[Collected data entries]
○ ○ ○
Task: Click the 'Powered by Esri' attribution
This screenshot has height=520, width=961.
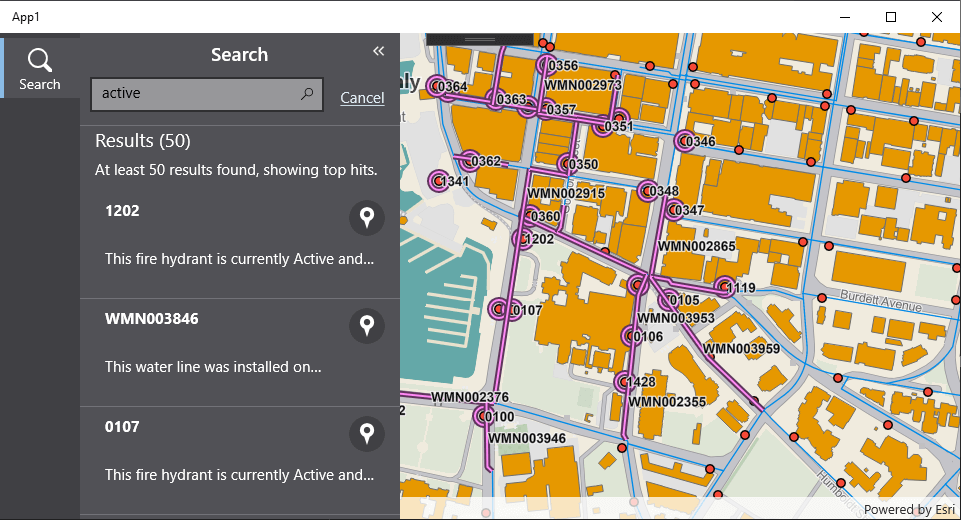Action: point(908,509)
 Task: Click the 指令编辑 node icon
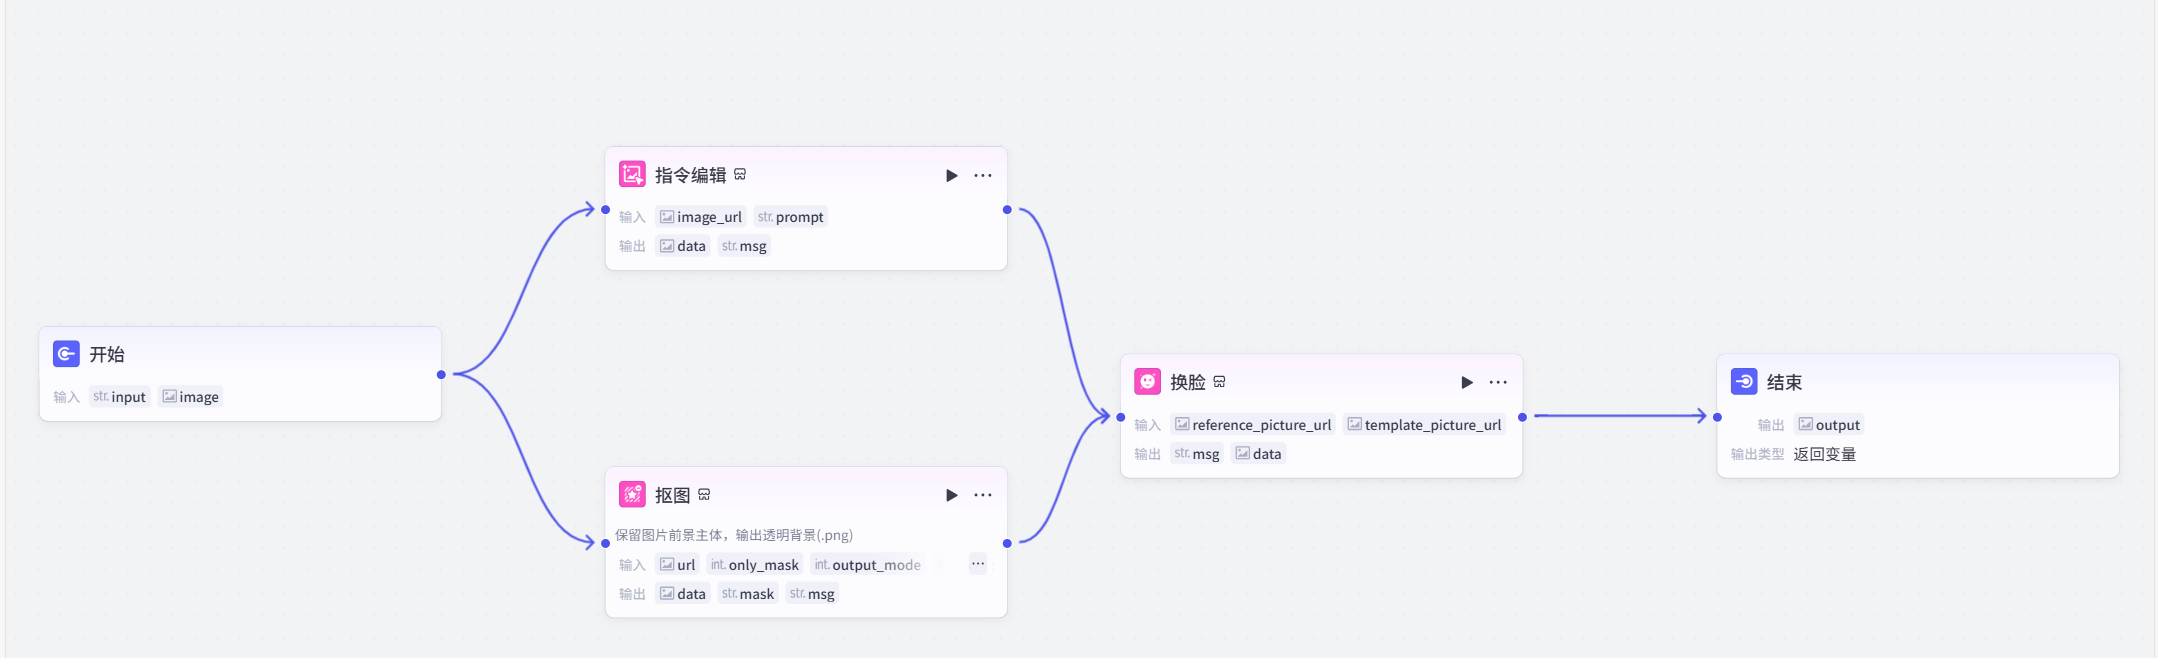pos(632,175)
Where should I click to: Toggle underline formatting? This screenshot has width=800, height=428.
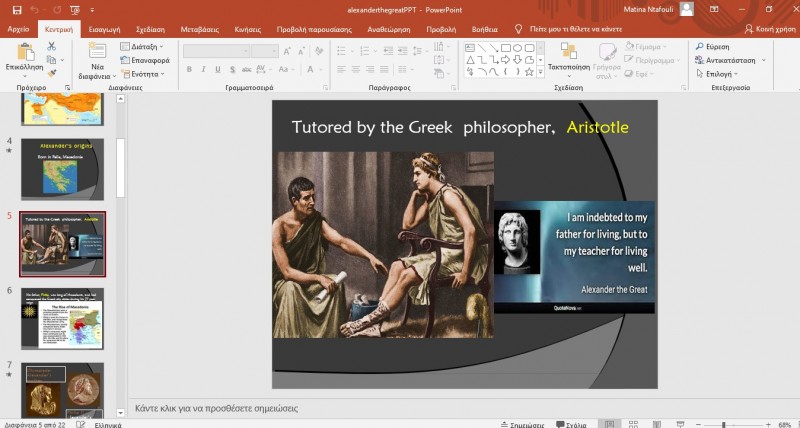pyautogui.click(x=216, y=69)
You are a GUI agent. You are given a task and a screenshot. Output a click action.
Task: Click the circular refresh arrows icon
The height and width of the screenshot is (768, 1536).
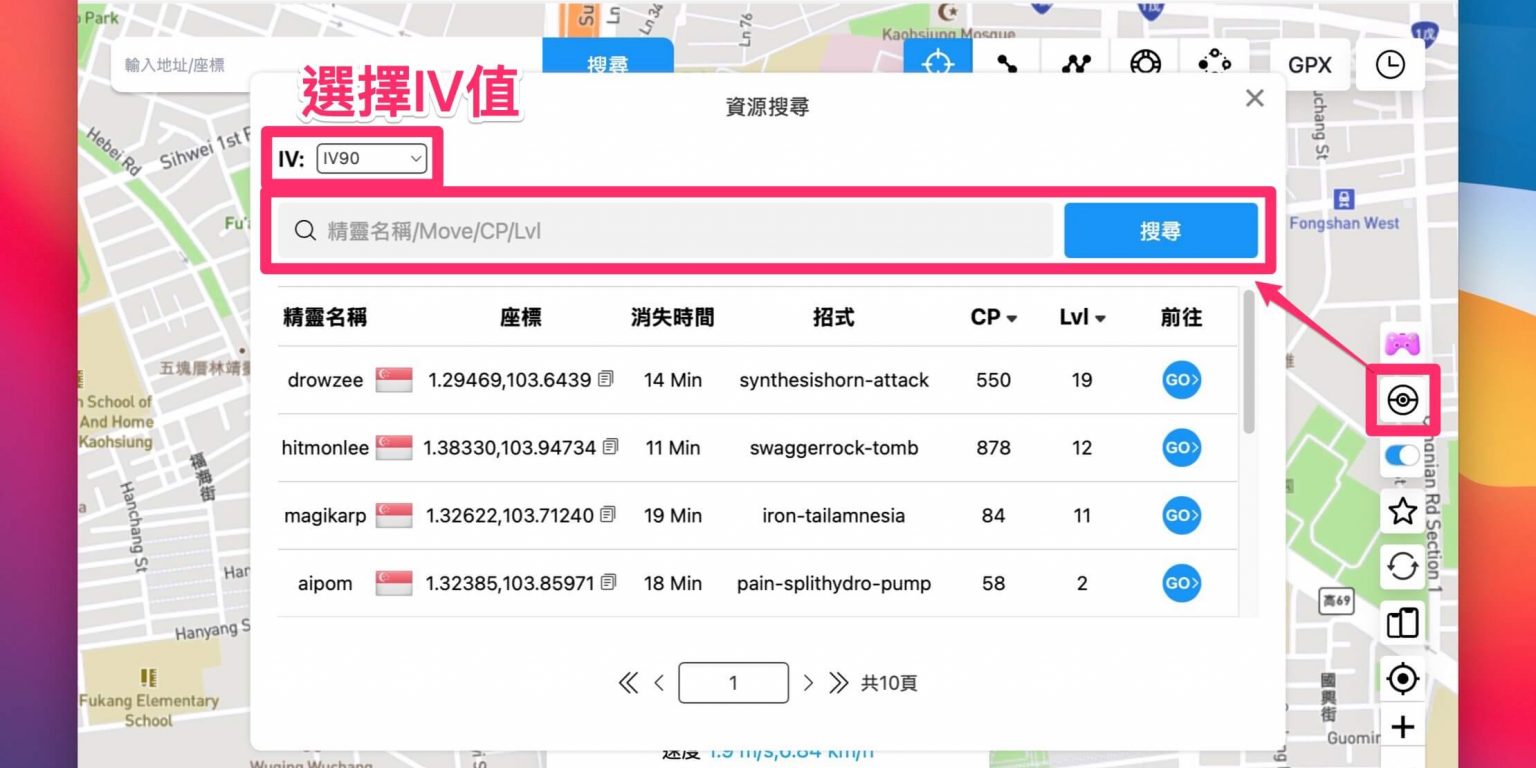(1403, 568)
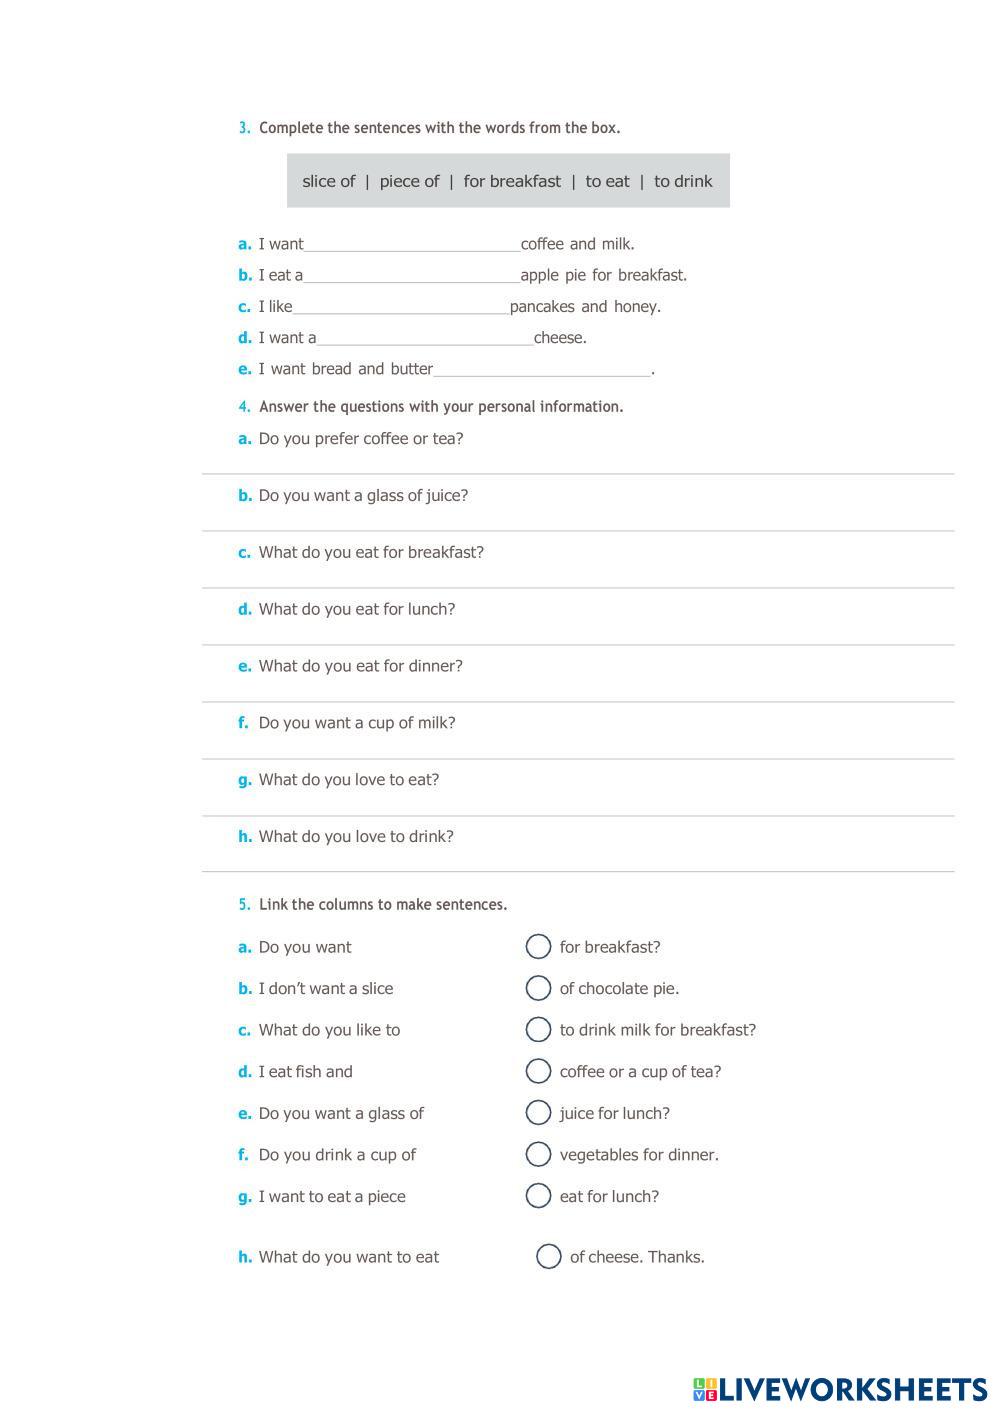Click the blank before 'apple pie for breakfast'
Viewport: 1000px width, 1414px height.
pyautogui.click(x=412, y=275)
○ ○ ○
Goal of the exercise
Copy the final stretch of lines, starting at the one that holds "Where should I" and ending at the last line of the data, exactly; omit pictures.

Your response
Where should I click to: Toggle underline formatting? This screenshot has width=800, height=428.
pyautogui.click(x=216, y=69)
You are a GUI agent. You are given a task and a screenshot. Output a click action.
Task: Click the circular refresh arrows icon
The height and width of the screenshot is (768, 1536).
(1403, 568)
Click the blank before 'apple pie for breakfast'
Viewport: 1000px width, 1414px height.
pyautogui.click(x=412, y=275)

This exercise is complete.